Range lab focuses on one of the fundamental questions in developmental biology - how signaling transduction pathways control the gene regulatory networks that specify and pattern territories along the major axes during early embryonic development. We are particularly interested in both the early regulatory mechanism(s) that activate the anterior neuroectoderm and the role of a Wnt signaling network we have identified that separates this territory from the epidermal ectoderm and the posterior endomesoderm along the anterior-posterior axis. We use a combination of molecular manipulations, high-throughput genome-wide assays, gene regulatory network analysis and classical embryology to study these fundamental mechanisms in deuterostome echinoderm (sea urchin) embryos. Echinoderms and vertebrates share a common ancestor, and studies have shown that many of the early regulatory mechanisms used to specify and pattern similar tissues are often conserved in deuterostomes. Thus, our studies can lead to the identification of core regulatory processes that specify and pattern vertebrate embryos along the anterior-posterior axis.

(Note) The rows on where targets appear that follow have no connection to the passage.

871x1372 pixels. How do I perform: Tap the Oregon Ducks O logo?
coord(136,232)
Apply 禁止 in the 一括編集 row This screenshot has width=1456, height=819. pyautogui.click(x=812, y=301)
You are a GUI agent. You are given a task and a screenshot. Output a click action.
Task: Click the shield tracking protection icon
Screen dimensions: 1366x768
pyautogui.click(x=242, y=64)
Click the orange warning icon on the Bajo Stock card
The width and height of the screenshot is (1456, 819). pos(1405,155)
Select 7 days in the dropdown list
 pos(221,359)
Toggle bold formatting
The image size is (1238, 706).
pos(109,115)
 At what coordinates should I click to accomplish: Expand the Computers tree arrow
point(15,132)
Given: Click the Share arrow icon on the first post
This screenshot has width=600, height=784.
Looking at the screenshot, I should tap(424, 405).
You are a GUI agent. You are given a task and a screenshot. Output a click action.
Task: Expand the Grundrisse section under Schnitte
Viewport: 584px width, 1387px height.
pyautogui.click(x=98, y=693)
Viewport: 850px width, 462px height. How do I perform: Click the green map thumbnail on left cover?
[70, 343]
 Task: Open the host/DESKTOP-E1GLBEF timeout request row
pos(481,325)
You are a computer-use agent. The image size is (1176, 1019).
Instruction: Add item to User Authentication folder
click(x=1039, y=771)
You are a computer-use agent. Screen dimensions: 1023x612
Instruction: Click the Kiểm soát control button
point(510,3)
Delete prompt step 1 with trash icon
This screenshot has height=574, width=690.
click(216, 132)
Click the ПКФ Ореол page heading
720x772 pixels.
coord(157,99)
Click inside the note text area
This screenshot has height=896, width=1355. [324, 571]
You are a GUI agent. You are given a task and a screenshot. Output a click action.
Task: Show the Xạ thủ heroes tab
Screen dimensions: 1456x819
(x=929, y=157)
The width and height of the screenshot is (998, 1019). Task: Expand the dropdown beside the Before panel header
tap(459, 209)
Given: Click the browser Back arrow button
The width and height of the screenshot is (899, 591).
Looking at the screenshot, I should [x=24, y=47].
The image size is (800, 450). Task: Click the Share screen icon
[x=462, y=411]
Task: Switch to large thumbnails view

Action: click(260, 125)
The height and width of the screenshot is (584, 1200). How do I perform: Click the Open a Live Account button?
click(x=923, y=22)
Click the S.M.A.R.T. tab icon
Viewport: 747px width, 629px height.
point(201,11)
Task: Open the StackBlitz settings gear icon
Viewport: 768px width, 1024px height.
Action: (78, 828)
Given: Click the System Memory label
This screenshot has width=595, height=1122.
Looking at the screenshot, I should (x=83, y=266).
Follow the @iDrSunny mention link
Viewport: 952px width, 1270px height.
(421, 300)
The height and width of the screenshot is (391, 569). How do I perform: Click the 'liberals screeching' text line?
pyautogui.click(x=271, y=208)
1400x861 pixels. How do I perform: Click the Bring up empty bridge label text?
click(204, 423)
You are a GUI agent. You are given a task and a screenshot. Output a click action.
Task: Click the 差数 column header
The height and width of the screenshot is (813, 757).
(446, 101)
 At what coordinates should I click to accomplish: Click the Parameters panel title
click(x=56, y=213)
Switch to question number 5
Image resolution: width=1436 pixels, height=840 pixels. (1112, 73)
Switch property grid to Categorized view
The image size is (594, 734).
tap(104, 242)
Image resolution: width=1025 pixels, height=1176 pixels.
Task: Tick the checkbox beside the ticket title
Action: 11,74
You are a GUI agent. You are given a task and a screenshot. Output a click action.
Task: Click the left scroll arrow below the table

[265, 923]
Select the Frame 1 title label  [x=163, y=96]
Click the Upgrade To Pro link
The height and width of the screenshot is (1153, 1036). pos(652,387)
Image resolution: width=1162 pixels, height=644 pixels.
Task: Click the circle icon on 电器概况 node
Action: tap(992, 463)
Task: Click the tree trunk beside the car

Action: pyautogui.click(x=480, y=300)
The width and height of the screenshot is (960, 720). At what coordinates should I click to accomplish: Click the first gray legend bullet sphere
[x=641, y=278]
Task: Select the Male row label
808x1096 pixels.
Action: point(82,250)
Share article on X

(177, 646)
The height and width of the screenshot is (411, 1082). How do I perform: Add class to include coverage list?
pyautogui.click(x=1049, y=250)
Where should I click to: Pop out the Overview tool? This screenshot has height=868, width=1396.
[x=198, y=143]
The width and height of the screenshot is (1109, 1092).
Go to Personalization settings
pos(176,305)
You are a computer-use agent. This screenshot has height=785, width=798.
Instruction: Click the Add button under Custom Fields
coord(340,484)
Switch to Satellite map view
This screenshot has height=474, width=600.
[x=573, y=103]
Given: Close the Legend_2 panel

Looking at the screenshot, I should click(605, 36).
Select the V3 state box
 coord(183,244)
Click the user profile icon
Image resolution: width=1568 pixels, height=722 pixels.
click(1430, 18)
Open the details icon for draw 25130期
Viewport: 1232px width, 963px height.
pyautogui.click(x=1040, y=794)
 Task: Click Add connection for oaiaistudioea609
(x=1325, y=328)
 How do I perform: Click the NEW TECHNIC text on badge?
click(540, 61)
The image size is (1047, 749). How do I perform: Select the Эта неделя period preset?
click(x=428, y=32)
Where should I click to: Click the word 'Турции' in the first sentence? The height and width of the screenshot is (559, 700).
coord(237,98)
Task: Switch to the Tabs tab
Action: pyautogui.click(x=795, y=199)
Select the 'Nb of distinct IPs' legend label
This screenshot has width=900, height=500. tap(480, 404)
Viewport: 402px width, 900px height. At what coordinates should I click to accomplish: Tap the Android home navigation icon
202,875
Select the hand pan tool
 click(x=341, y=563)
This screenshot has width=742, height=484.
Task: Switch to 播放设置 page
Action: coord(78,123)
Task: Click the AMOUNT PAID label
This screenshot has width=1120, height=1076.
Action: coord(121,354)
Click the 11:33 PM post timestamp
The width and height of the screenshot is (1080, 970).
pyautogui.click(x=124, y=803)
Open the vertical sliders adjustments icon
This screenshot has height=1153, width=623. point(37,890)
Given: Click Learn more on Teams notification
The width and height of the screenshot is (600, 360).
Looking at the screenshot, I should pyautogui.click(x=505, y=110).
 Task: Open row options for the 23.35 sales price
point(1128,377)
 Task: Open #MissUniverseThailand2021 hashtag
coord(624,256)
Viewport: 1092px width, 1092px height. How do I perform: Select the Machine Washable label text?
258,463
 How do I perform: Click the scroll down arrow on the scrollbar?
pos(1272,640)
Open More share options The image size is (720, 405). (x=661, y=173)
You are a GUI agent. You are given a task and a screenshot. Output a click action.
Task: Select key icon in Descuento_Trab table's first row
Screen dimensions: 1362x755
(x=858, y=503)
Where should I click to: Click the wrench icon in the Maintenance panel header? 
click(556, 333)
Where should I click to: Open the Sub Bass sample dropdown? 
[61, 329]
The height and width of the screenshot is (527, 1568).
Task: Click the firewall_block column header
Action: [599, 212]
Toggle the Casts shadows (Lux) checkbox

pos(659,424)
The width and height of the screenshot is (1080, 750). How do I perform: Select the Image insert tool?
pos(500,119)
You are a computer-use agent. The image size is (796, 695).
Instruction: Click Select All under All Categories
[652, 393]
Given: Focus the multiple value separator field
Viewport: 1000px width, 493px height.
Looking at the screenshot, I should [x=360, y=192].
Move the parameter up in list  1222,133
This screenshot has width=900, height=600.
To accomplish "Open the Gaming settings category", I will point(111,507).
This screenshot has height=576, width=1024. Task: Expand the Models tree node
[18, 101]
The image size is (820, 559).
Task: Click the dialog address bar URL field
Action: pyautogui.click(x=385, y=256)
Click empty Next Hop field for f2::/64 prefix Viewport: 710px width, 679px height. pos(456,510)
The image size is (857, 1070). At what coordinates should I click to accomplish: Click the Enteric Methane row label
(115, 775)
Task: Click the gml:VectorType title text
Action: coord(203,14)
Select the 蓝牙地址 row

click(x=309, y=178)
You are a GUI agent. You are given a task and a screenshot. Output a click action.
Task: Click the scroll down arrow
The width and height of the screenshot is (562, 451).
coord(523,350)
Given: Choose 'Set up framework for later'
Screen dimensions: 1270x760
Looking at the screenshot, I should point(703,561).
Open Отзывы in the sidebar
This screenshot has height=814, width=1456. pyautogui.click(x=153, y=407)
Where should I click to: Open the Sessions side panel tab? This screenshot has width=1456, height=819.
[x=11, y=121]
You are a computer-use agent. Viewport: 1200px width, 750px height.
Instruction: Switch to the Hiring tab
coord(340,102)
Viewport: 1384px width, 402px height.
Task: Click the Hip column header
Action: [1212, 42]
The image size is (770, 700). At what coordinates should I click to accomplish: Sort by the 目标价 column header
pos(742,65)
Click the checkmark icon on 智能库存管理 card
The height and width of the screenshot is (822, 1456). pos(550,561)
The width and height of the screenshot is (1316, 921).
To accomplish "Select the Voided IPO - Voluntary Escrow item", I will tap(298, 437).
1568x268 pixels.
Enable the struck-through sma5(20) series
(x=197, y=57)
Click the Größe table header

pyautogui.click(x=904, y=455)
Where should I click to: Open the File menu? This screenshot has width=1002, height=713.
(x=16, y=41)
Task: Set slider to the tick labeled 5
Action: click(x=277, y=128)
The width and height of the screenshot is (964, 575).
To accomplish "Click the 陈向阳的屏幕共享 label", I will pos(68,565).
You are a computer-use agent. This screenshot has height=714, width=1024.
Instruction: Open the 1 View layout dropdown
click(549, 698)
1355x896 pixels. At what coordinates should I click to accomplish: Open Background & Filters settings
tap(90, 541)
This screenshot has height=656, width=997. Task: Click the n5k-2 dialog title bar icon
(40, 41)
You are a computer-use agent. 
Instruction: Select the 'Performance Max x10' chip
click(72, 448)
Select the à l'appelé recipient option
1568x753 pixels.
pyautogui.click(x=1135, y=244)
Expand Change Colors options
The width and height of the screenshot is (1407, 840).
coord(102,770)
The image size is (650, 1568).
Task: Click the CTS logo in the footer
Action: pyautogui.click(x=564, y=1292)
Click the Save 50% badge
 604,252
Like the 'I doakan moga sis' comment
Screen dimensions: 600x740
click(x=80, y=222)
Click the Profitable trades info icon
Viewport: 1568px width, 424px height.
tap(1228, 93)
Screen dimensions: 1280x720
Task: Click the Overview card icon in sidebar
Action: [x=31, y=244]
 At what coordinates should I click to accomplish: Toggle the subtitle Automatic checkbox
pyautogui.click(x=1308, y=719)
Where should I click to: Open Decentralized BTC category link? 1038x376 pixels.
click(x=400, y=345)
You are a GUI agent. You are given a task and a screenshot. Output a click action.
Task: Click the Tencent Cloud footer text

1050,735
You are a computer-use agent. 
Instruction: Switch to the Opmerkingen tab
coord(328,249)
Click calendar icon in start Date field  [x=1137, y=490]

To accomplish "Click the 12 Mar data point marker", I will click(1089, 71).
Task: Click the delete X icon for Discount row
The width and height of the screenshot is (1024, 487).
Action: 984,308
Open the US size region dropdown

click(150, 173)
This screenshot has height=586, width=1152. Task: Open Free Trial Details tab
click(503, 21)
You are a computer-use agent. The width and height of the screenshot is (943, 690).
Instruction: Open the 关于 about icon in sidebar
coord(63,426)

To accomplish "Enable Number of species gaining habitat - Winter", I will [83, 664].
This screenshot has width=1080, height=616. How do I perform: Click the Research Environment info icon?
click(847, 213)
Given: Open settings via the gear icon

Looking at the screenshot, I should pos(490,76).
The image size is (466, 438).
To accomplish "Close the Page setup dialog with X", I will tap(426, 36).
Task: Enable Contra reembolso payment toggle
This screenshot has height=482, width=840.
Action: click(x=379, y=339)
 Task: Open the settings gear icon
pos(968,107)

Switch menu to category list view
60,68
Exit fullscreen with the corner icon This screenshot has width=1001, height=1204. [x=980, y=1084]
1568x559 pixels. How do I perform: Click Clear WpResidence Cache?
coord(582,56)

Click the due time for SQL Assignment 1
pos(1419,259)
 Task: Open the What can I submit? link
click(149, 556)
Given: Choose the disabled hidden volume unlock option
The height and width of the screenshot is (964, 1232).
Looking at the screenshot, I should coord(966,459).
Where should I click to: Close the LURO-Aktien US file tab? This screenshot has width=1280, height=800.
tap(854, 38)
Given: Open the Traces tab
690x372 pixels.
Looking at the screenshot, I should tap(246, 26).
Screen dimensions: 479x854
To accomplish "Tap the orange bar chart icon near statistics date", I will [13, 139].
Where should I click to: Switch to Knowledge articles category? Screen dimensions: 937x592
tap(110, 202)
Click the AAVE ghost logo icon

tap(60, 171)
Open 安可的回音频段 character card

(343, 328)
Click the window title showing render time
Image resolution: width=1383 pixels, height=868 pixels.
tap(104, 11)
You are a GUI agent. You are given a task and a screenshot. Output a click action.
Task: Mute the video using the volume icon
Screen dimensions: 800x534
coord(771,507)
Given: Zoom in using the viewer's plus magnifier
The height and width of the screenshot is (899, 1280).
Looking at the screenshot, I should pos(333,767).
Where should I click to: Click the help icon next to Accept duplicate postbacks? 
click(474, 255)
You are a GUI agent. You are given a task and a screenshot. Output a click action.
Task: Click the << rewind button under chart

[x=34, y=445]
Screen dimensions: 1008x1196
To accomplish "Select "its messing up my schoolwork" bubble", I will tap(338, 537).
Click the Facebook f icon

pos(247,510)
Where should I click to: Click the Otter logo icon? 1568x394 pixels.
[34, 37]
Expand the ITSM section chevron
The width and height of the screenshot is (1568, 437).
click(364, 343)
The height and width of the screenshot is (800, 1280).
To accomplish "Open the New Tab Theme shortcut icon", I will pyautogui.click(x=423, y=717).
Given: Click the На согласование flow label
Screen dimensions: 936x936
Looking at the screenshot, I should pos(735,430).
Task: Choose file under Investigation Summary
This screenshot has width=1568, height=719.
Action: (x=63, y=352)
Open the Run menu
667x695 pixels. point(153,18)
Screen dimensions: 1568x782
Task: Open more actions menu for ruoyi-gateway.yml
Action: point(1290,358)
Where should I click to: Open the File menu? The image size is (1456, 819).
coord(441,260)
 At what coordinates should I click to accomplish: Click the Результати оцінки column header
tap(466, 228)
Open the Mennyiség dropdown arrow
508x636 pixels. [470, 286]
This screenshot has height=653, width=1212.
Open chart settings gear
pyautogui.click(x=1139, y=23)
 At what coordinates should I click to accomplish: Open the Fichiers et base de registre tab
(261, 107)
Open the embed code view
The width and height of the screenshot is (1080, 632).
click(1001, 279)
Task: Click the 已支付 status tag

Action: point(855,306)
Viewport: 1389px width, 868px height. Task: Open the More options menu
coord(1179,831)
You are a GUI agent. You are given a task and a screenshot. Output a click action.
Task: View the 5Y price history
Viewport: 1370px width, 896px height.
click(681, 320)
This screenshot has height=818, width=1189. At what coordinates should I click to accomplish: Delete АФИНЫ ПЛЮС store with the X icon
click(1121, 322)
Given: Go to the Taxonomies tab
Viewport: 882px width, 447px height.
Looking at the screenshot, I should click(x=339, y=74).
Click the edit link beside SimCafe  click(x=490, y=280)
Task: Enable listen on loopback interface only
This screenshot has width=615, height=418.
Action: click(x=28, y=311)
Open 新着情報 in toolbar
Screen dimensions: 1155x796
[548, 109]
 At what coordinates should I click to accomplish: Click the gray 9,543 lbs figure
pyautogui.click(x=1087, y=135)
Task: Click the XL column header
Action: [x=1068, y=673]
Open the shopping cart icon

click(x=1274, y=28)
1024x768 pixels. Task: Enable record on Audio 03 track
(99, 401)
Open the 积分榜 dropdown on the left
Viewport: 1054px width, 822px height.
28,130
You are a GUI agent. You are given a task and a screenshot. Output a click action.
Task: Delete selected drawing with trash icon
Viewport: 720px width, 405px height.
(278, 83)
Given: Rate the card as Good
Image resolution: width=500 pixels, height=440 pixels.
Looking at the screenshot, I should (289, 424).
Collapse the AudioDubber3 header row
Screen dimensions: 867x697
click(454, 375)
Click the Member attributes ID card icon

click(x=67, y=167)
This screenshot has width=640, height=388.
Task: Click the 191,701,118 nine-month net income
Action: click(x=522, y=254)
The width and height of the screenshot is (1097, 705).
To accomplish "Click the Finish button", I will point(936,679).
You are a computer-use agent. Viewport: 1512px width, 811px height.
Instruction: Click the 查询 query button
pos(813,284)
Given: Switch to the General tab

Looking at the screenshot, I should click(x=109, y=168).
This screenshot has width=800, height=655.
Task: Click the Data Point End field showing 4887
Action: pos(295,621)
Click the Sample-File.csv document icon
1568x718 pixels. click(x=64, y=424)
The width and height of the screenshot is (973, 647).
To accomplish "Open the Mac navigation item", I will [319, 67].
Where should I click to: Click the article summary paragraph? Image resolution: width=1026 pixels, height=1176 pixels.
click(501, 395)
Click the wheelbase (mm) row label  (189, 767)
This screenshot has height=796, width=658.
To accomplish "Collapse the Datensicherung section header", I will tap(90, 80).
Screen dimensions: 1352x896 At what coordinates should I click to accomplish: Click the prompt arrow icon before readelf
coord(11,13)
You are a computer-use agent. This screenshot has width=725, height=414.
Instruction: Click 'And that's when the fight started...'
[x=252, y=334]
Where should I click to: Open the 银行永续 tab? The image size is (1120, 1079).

In particular, I studied the mechanism by which Fzl1/2/7-PKC signaling antagonizes Fzl5/8-JNK signaling during the anterior neuroectoderm (ANE) restriction process in sea urchins. In early development of the sea urchin embryo, ANE positioning depends on integrated information from the Wnt/β-catenin, Wnt/JNK, and Wnt/PKC pathways, forming an interconnected Wnt signaling network. We have previously shown that Fzl1/2/7-PKC pathway antagonizes the down-regulation of the ANE GRN by Wnt1/Wnt8-Fzl5/8-JNK signaling in the anterior ectodermal half of early cleavage and blastula staged embryos, allowing for the proper positioning of the ANE territory around the anterior pole. Yet, the exact mechanism by which Fzl1/2/7-PKC signaling antagonizes Fzl5/8-JNK signaling during this process is still unclear. Hence, my Ph.D. research aimed to better characterize the Fzl1/2/7 signaling pathway and the gene regulatory network (GRN) it activates to identify possible interactions between these different Wnt signaling branches during this fundamental developmental process.
Range et al., 2013
Range et al., 2013
I graduated from my Ph.D. in Biological Sciences at Auburn University in Spring 2020. I recently joined Röttinger lab at the Institute for Research on Cancer and Aging in Nice (IRCAN) as a postdoctoral researcher.
In my next adventure as a postdoc, I will unlock the secrets of regeneration biology in cnidarians. I am particular interested in conducting research on the cellular and molecular mechanisms that underly the initiation of whole-body regeneration in the anthozoan cnidarian Nematostella vectensis.